GIVEN RECORDS =
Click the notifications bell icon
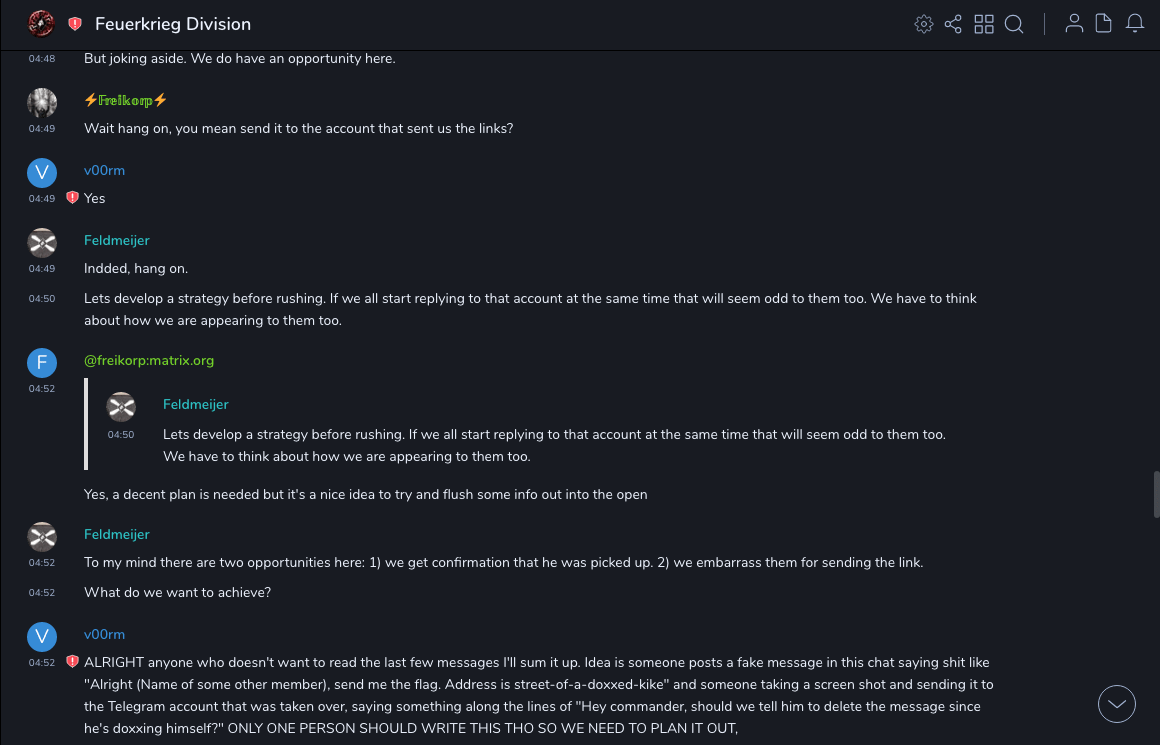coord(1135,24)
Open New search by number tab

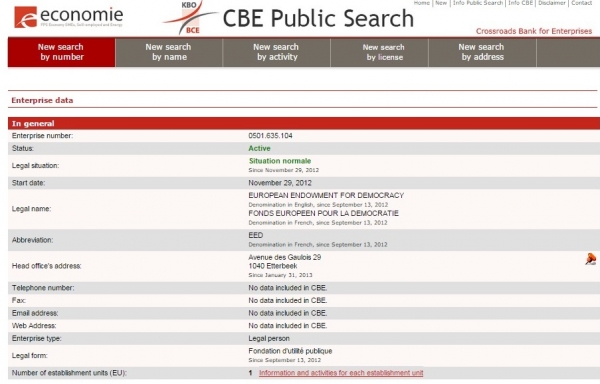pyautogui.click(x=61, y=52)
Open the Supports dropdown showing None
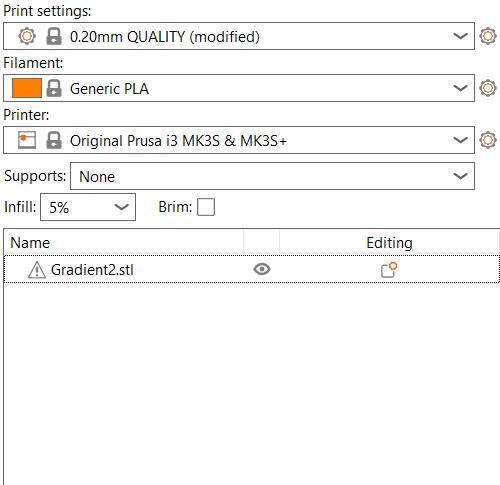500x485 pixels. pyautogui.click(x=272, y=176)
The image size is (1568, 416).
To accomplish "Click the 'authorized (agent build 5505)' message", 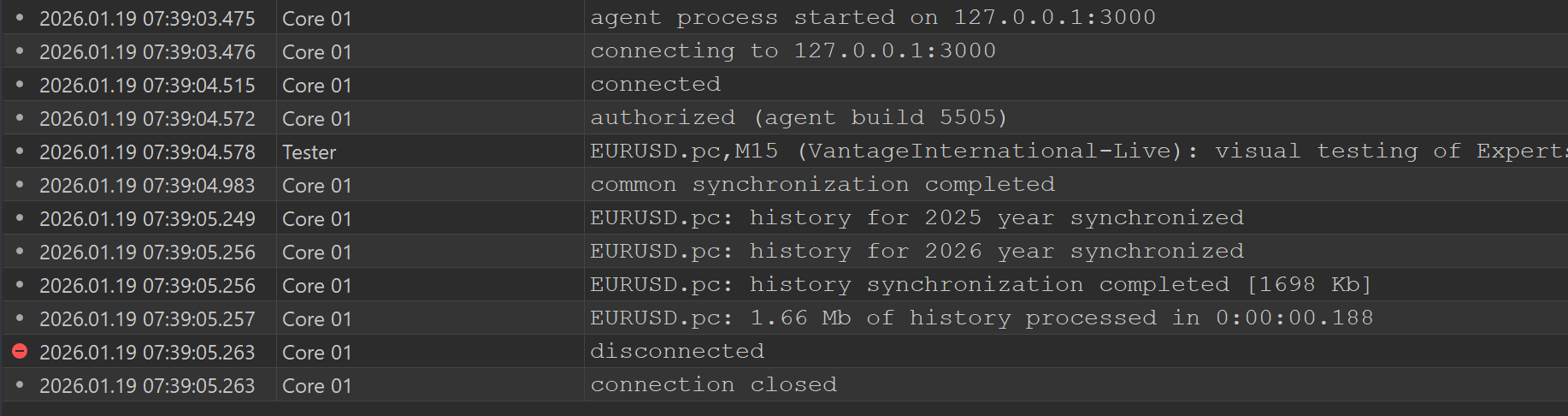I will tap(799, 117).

TO DO = List every line of the rows above that contains the string "Open".

REPLY =
Open New search by number tab
Open the Supports dropdown showing None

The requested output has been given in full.